MSCI World is up 9.1% YTD. This compares to 10% YTD for MSCI EM. It’s worth noting that the correlation between EM and DM stocks is currently 0.65. Whilst below the September peak near .80, it is above the low around 0.58 at the start of this year. Within DM, the best performers YTD have been Israel, Belgium and Austria, while the worst have been New Zealand, Australia, and Singapore.

We believe it is very important for investors to continue focusing on country fundamentals. Hedging out currency risk will become more important for US investors if the strong dollar trend resumes. Furthermore, we continue to look for potential divergences within DM. Regionally, Europe is the best equity performer so far in 2019 (9.5% YTD), followed by North America (9.5% YTD) and Pacific (6.7%).

Our 1-rated grouping (outperformers) for Q1 2019 consists of Ireland, Singapore, Austria, Norway, and Sweden. We note that of the top 10 countries, 5 are in Europe, 4 are in Asia, and 1 is in North America.

Our 5-rated grouping (underperformers) for Q1 2019 consists of Germany, Greece, UK, Italy, and Portugal. We note that of the bottom 10 countries, 9 are in Europe and 1 is in Asia.

 

MODEL PERFORMANCE

Our proprietary DM equity portfolio has risen 8.7% YTD, slightly underperforming MSCI World (9.1% YTD). We will update our model performance regularly in Q1 2019. Our first quarterly update for Q2 2019 will come out in April.

 

 

MODEL DESCRIPTION

Our equity allocation model is meant to assist global equity investors in assessing relative sovereign risk and optimal asset allocation across countries in the DM universe. The countries covered include all 23 of the countries in the MSCI World Index. We have also included Greece in this model. Even though MSCI puts the nation in MSCI EM, we continue to view it as DM.

A country’s score reflects its relative attractiveness for equity investors – the likelihood that its equity market will outperform the rest of our DM universe over the next three months. A country’s score is determined as a weighted composite of 15 economic and political indicators that are each ranked against the other 23 countries in our model DM universe. Categories are industrial production growth, real interest rates, export growth, expected P/E ratio, real bank lending, yield curve steepness, real money growth, GDP growth, investment/GDP, per capita GDP, inflation, retail sales, political risk (EIU), leading indicators, and ease of doing business (World Bank). A country that is typically ranked first in many of the categories will end up with a low composite score (the lower the better).

From a portfolio construction standpoint, we are benchmarking to MSCI World. As a result, our BBH model portfolio weights will be Underweight/Overweight compared to the MSCI weights.

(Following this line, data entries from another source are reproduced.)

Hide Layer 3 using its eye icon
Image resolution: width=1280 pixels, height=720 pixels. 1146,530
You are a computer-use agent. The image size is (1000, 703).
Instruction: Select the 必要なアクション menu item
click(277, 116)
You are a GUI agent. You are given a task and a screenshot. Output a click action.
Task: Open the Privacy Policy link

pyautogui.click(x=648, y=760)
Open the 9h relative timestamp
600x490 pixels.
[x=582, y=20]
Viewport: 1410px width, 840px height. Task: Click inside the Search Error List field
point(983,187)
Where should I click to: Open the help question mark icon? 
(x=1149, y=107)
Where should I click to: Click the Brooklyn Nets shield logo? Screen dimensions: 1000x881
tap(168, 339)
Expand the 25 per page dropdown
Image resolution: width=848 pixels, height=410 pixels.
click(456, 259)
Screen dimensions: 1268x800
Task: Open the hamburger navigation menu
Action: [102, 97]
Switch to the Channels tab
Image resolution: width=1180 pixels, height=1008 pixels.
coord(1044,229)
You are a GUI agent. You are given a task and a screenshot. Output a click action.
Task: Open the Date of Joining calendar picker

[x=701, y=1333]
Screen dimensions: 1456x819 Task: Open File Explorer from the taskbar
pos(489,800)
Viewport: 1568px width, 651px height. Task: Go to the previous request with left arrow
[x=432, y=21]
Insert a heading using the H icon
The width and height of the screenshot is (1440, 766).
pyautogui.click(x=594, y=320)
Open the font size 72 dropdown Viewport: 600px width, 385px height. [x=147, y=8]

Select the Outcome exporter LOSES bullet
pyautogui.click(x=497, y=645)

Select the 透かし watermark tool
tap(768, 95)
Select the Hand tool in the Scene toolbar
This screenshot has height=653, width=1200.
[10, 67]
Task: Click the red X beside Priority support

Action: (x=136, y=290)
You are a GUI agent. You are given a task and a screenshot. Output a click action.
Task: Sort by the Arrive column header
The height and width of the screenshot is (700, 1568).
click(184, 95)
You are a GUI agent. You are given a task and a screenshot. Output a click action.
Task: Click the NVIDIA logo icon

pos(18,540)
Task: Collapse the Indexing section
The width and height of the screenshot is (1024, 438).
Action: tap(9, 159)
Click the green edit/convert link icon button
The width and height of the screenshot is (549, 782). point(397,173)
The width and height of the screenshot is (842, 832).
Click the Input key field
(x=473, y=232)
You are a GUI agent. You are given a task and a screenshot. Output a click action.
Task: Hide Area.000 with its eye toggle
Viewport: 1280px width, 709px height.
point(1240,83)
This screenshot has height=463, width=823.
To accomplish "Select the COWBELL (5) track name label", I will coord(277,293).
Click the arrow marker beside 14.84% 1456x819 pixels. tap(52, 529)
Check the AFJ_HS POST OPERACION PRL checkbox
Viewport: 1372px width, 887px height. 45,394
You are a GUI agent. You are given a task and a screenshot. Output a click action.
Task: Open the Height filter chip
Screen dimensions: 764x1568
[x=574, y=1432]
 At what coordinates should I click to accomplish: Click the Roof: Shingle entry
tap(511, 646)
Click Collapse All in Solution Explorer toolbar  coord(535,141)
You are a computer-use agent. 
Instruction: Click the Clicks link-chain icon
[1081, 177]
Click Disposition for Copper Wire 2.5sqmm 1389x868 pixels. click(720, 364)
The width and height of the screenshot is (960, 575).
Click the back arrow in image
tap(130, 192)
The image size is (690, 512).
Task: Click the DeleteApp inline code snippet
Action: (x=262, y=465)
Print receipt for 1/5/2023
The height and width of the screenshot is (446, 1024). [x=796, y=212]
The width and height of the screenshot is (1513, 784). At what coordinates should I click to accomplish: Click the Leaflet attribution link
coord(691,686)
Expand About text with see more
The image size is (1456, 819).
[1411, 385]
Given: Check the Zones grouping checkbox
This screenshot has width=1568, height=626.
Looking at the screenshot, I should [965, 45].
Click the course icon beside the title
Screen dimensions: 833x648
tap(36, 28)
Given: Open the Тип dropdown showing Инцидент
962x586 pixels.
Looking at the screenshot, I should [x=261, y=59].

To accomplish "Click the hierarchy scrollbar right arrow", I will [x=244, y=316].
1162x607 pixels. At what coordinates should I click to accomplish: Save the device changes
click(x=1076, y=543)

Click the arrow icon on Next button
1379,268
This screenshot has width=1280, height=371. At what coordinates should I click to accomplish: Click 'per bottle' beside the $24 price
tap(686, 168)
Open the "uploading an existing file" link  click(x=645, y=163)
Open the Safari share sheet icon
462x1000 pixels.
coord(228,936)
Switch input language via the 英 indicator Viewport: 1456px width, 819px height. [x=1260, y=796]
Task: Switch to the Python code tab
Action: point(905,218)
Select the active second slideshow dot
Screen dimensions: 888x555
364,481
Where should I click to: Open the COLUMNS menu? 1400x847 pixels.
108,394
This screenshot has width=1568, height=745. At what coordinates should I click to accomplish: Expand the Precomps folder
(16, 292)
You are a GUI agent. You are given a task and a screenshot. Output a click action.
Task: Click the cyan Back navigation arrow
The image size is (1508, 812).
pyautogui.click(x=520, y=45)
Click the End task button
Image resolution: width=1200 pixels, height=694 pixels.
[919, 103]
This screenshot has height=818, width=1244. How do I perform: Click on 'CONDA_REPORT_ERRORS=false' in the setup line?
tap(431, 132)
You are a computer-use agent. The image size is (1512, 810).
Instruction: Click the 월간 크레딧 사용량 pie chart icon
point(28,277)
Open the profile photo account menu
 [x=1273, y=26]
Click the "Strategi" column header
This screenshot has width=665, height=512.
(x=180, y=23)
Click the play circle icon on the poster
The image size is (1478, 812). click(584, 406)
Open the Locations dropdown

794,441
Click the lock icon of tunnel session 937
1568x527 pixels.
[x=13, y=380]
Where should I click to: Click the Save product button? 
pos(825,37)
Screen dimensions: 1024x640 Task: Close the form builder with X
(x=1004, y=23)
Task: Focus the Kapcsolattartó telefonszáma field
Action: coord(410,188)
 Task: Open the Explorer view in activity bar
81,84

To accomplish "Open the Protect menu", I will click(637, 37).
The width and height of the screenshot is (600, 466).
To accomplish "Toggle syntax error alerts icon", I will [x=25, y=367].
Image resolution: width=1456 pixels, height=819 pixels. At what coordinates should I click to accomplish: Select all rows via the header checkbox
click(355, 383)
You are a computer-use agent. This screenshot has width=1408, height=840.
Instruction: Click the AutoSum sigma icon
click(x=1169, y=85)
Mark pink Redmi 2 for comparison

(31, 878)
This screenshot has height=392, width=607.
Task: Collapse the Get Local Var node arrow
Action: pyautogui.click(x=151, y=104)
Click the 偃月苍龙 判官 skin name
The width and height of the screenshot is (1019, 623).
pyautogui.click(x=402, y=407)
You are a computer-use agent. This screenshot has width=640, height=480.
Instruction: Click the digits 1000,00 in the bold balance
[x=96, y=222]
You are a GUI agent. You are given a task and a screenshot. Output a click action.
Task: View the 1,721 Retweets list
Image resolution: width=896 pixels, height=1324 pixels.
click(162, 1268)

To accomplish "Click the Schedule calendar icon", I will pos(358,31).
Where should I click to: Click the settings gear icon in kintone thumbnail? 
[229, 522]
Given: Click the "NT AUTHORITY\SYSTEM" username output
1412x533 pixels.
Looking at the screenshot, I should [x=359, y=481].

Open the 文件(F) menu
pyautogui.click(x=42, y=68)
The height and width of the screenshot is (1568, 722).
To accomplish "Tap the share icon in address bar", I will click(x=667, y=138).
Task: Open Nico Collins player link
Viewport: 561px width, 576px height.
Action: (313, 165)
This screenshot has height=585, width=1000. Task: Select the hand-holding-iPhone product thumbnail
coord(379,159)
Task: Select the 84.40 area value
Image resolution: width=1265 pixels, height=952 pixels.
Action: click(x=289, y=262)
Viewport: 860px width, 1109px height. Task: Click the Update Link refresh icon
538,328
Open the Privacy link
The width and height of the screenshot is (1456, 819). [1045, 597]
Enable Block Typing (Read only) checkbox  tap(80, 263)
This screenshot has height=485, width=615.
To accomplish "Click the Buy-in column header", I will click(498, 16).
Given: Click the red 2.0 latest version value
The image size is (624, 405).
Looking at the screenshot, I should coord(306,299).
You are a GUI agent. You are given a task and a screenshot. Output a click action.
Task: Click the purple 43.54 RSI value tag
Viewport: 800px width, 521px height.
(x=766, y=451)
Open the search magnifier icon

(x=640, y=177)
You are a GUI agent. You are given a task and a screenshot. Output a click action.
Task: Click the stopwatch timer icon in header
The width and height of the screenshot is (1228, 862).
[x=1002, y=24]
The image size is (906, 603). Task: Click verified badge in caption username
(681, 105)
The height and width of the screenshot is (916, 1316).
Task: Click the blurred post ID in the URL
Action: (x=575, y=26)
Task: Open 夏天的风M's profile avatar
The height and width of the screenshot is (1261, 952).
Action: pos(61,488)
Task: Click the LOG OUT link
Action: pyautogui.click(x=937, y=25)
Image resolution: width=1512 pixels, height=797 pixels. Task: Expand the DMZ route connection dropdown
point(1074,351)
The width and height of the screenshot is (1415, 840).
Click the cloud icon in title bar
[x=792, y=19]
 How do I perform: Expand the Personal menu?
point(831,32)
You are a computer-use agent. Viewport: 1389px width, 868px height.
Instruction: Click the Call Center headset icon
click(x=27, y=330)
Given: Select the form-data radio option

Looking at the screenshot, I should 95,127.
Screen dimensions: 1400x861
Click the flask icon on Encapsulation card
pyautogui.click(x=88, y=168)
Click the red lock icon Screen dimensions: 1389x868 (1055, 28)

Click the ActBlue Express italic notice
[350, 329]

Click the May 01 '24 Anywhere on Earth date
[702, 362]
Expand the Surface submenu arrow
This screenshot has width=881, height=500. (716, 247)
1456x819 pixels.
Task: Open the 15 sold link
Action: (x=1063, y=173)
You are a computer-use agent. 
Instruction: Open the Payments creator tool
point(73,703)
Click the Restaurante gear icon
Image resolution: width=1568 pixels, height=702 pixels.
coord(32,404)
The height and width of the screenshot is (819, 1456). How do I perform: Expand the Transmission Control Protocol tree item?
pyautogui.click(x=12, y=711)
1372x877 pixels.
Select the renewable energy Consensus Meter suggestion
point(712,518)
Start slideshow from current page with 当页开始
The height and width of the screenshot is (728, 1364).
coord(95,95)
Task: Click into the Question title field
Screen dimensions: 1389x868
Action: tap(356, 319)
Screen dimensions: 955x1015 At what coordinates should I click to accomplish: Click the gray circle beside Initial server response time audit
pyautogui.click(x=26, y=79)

  • Countries that are rated 1 will have a BBH weight that is 2.0 X MSCI World weight.
  • Countries that are rated 2 will have a BBH weight that is 1.5 X MSCI World weight.
  • Countries that are rated 3 will have a BBH weight that is equal to MSCI World weight.
  • Countries that are rated 4 will have a BBH weight that is 0.8 X MSCI World weight.
  • Countries that are rated 5 will have a BBH weight that is 0.6 X MSCI World weight.

 

To have the BBH model portfolio weights add up to 100%, there may be some exceptions to the rules outlined above. However, we will always try to keep to these parameters as closely as possible.

 

CHANGE IN METHODOLOGY AND COVERAGE

In the past, we have taken a simple average of each grouping (1 through 5) to determine model performance. That allowed small markets to skew the results. We are now taking a weighted approach, with country returns weighted by the BBH model weightings. Then, we compare our model performance against the benchmark MSCI World.